>> Start SOURCE PASSAGE

Year:  2018

Director:  Russell Mulcahy

Rated:  TBC

Release:  October 11, 2018

Distributor: Umbrella

Running time: 95 minutes

Worth: $13.00
FilmInk rates movies out of $20 — the score indicates the amount we believe a ticket to the movie to be worth

Cast:
Thomas Cocquerel, Corey Large, William Moseley, Clive Standen, David Wenham

Intro:
...it swings, swashes, and buckles in a way that the man himself would probably have loved.

Errol Flynn – one of Australia’s first ever international movie superstars – was a prolific myth-maker, stoking the fires of his own heady off-screen legend through racy interviews and a series of controversial autobiographical works. The most famous, of course, is 1959’s My Wicked, Wicked Ways: The Autobiography Of Errol Flynn, but the famous rake also penned two others: the 1946 romantic adventure novel, Showdown, and 1937’s Beam Ends, which tracked Flynn’s early seafaring adventures.

The veracity of Flynn’s writings has always been questioned, and seemingly with this in mind, In Like Flynn – the film adaptation of Beam Ends – plays more like a Boy’s Own-style romp than your usual movie star biopic. The results are certainly entertaining, but director, Russell Mulcahy (Razorback, Swimming Upstream), at times appears to be having a little too much fun, dipping into cartoonish goofiness when a tighter hold on the reins was needed.

>> End SOURCE PASSAGE
>> Start DATASET ENTRIES

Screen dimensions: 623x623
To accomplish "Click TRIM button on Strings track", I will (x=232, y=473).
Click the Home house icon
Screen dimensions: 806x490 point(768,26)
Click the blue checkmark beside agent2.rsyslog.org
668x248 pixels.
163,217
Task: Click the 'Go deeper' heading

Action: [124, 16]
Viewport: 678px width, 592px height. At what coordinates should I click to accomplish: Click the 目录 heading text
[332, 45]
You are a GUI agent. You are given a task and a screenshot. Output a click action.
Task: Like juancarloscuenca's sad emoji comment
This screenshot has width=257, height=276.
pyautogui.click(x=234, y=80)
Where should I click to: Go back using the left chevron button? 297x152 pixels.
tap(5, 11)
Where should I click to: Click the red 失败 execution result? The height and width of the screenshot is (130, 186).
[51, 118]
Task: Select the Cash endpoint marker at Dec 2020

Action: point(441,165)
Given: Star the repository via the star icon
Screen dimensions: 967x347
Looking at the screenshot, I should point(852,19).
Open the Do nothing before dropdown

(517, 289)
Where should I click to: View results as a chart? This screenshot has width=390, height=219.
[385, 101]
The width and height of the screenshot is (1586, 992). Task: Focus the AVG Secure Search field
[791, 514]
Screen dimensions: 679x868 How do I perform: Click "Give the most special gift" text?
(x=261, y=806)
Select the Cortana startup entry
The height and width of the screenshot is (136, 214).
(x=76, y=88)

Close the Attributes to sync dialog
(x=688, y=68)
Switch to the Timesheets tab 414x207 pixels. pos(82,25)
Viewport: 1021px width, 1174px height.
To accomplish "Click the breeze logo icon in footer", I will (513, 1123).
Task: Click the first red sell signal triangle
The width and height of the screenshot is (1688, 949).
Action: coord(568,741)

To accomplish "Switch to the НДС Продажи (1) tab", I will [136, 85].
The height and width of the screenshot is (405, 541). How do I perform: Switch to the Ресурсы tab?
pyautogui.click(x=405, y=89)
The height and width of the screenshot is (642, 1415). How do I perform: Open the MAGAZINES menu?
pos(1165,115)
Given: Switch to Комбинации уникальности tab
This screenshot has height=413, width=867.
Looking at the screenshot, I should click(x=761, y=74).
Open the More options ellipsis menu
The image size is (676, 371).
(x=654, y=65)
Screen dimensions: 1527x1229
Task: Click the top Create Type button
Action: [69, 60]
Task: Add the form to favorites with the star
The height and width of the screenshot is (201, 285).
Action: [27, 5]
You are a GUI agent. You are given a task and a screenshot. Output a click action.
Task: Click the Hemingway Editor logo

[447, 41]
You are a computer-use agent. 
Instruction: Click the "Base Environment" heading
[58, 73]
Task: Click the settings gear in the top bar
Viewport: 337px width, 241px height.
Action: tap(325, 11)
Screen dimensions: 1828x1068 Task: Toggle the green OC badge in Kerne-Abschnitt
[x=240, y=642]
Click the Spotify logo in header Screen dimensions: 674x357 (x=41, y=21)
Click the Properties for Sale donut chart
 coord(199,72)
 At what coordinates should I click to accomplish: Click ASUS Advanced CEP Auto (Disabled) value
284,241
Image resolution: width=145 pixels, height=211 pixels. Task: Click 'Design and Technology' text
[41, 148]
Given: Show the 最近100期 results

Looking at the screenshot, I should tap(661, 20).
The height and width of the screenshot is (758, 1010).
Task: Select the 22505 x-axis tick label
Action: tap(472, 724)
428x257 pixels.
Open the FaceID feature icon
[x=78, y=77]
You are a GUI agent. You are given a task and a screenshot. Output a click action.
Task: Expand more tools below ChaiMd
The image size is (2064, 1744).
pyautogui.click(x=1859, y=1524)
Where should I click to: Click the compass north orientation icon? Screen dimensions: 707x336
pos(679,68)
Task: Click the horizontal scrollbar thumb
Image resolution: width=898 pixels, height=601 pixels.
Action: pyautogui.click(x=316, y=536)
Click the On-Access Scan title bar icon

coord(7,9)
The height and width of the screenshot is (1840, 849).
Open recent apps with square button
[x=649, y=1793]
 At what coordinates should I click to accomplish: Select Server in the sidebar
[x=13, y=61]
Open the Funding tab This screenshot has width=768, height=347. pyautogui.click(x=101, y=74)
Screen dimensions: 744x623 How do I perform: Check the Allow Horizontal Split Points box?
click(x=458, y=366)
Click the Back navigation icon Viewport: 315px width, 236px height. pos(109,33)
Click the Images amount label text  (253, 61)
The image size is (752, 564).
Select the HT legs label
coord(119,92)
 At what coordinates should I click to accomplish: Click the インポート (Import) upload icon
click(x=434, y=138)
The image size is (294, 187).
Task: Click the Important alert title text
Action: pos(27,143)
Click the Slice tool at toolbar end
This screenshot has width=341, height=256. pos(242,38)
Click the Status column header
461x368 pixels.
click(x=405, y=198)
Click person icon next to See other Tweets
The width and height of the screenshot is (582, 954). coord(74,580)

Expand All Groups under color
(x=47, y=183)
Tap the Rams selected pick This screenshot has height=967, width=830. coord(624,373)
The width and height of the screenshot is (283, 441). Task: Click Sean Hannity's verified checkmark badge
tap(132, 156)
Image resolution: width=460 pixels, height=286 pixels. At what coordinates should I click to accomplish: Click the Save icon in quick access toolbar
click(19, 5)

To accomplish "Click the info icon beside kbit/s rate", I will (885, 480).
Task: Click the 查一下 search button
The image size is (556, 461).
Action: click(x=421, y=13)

>> End DATASET ENTRIES

__GIVEN PROBLEM__.
Reproduce the stretch of the In Like Flynn review from "Worth: $13.00" through "probably have loved.".

__ANSWER IN FULL__.
Worth: $13.00
FilmInk rates movies out of $20 — the score indicates the amount we believe a ticket to the movie to be worth

Cast:
Thomas Cocquerel, Corey Large, William Moseley, Clive Standen, David Wenham

Intro:
...it swings, swashes, and buckles in a way that the man himself would probably have loved.